This case report demonstrates the first attempt to utilize a hybrid approach comprising conventional open laparotomy and TEA for recurrent pelvic malignancy to achieve sphincter preservation. By starting transanally using the so-called bottoms-up approach using TEA, sphincter preservation was accomplished without any difficulty. Further, TEA allowed for a more advanced horizontal dissection from the perineum to the deepest part of the pelvis under laparoscopic guidance than is possible with conventional APR or intersphincteric resection under direct vision, resulting in safer and more secure surgery. TEA therefore has the potential to expand the indications of SPS to recurrent pelvic malignancy.
TEA has a substantial advantage in pelvic disease recurrence. Regardless of the site of recurrence, adhesions to the sacrum from the initial rectal mobilization are frequently hard and dense even in the absence of a tumor. Additionally, dissection of the scar along the surface of the parietal fascia on the sacrum permits access to the pelvic floor, but further advancement is frequently difficult because the dissection route changes from vertical to horizontal, and direct visualization is limited. In general, diathermy of the scar tissue generates much smoke, which contributes to the poor visibility. The AIR Seal iFS® maintains a clear field with sufficient CO2 insufflation and better smoke evacuation, allowing for separation of the scar tissue with secure hemostasis under laparoscopic guidance. In this case, although complete connection to the abdominal dissection could not be created by TEA alone, a subsequent additional dissection from the abdomen provided an opening to the pelvic field and left the levator muscles intact.
The guidance port created using the hybrid procedure is important for allowing sufficient dissection. Distortion from the initial surgery accompanied by dense scar tissue does not usually allow for the creation of an appropriate surgical plane. We predict that this secure and reliable guidance port in the pelvis will be confirmed to play an important role in the safe surgical resection of recurrent pelvic tumors. Insertion of a finger into the abdominal opening allows the dissection plane to be identified. Preservation of the urinary system requires an intact pelvic plexus, uninvolved bladder trigone, and sufficient ureter length. This posterior finger-guided dissection is helpful for identifying the pelvic plexus. The anterior dissection between the vagina and rectum is not difficult under TEA because the dissection plane remains unchanged following the prior surgery and facilitates construction of the terminal space, which is the final goal of the entire pelvic resection. In the present case, the extensive dissection from the posterior guidance port was advanced both laterally and anteriorly, leaving the specimen finally found connected to the tissue around the vagina. Although the region around the vagina can be the site of massive bleeding, the rapid procedure toward the terminal space made it possible to minimize blood loss. We therefore consider it important to emphasize that the creation of both this terminal space and guidance port are essential components of TEA for recurrent pelvic surgery.

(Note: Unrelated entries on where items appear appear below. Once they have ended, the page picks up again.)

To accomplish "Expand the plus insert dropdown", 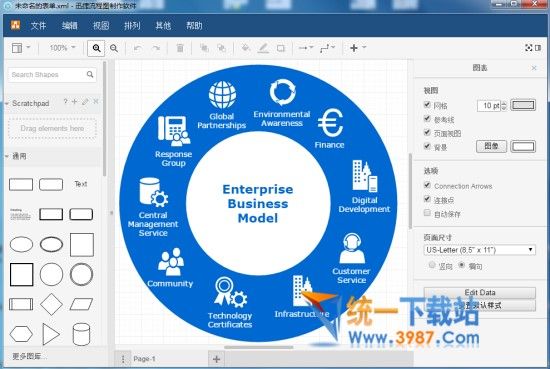I will point(358,48).
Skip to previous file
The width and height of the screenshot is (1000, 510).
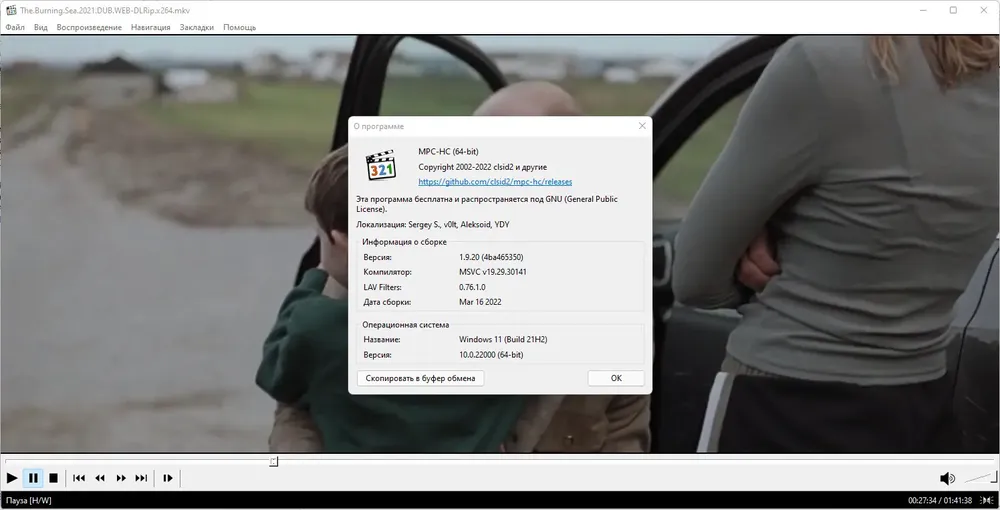click(x=79, y=478)
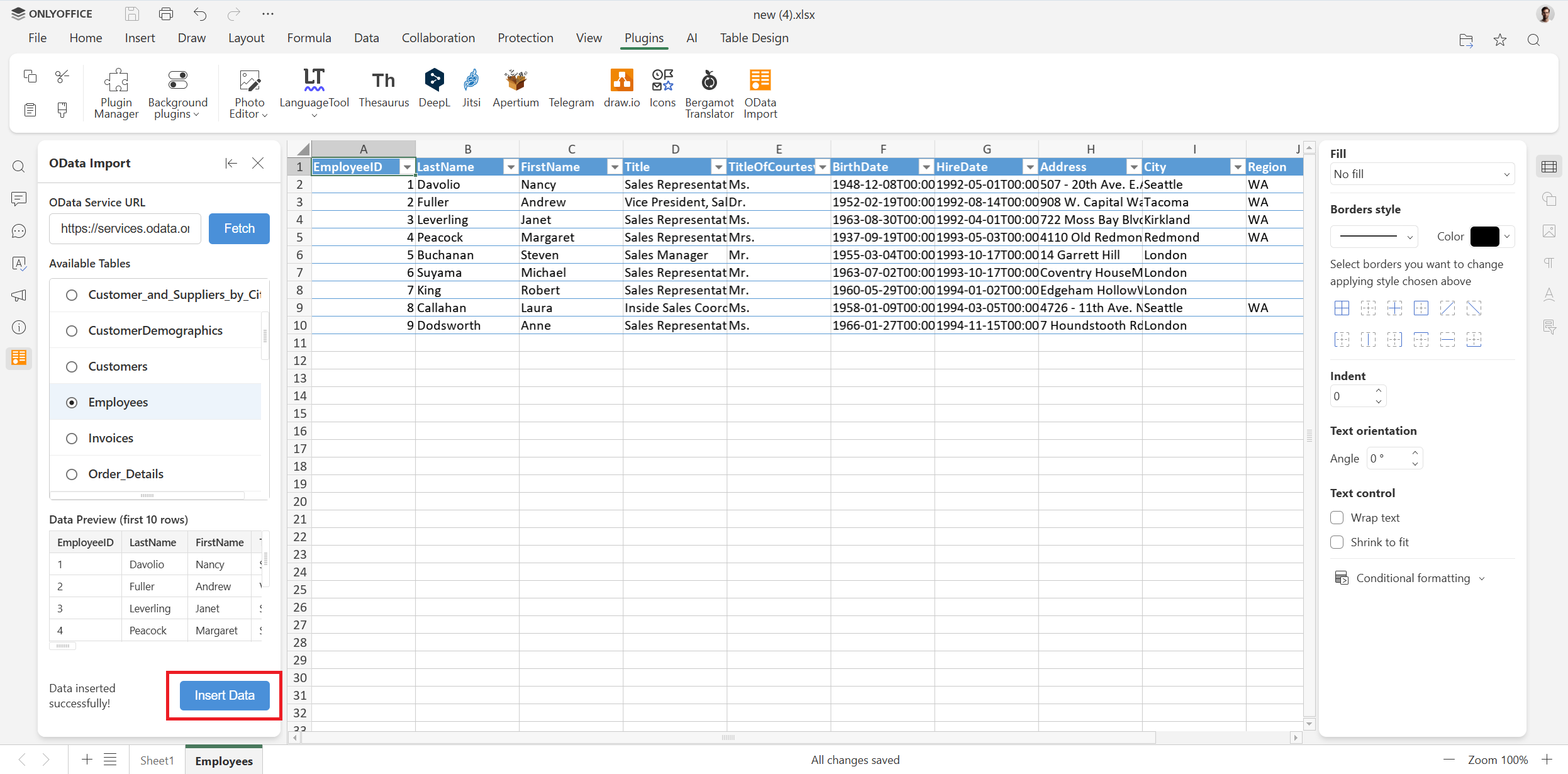Open the border Color swatch picker
1568x774 pixels.
(1486, 236)
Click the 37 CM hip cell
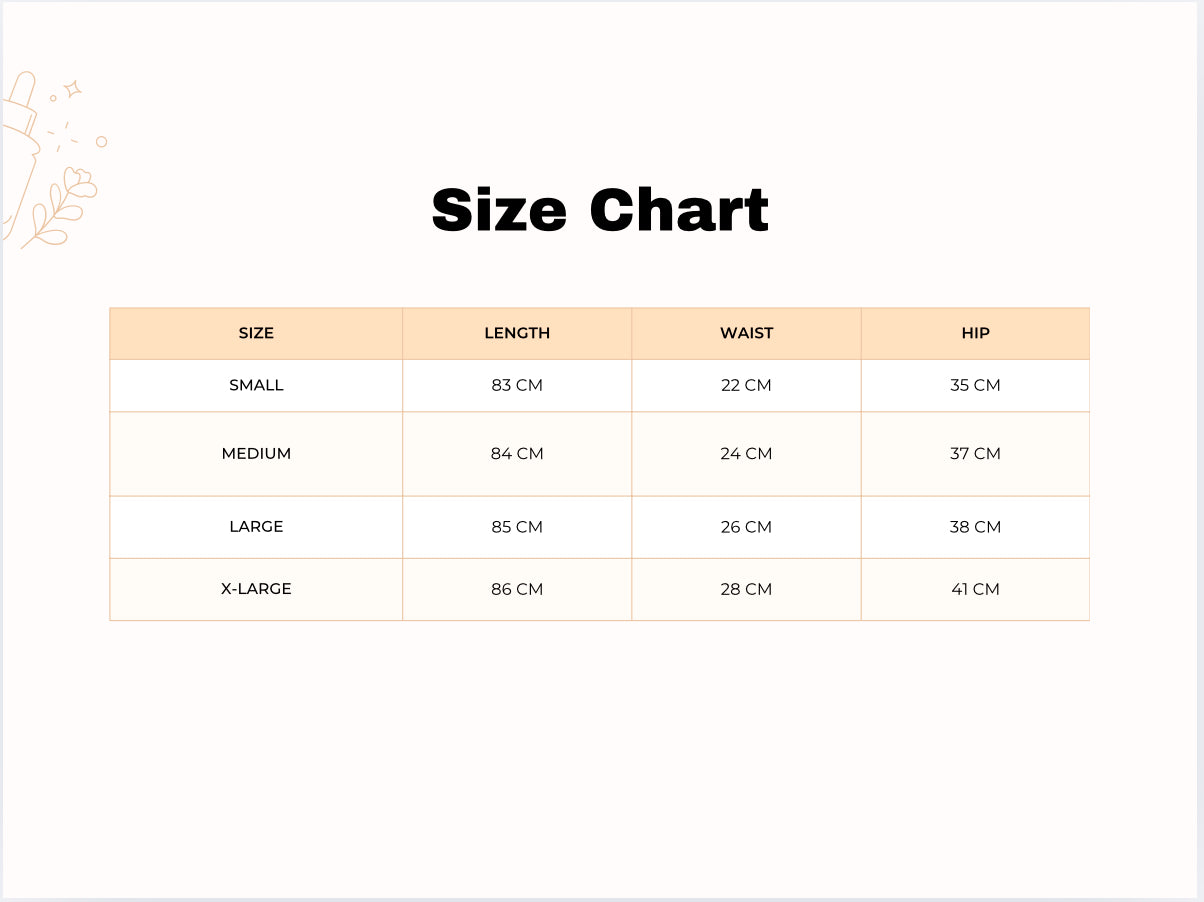This screenshot has height=902, width=1204. pyautogui.click(x=975, y=453)
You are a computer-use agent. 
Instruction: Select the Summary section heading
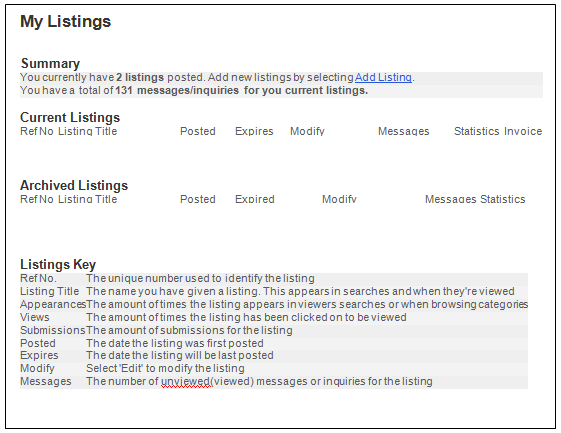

The application of TEA to recurrent pelvic tumors should be considered carefully. Currently, TEA for redo pelvic surgery has been described in a small case series necessitated by problems such as anastomotic stenosis, persistent leakage, or severe pouchitis, but in which no recurrent tumors were identified [8]; however, TEA for recurrent pelvic malignancy has not been reported. Resection should be limited without sacrificing the oncologic principle of R0 resection, which may be achieved with extensive and wide resection. With our present limited resection, preoperative magnetic resonance imaging or computed tomography is required to achieve cancer-free margins. It is clear that posterior recurrence, which necessitates resection of the sacrum, is not a candidate for TEA or a hybrid procedure [9]. Our case was of ovarian malignancy, and not rectal adenocarcinoma. Moreover, it is important to keep in mind that different surgical indications are possible depending on the histology. Future studies should evaluate this method for its safety and efficacy, such as with regard to anal function, local recurrence rate, and survival in accumulated cases.
TEA has a substantial advantage not only in primary pelvic surgery but also in redo pelvic surgery. A hybrid approach comprising conventional open laparotomy and TEA in highly selected cases with recurrent pelvic tumors may allow more patients to achieve successful sphincter preservation.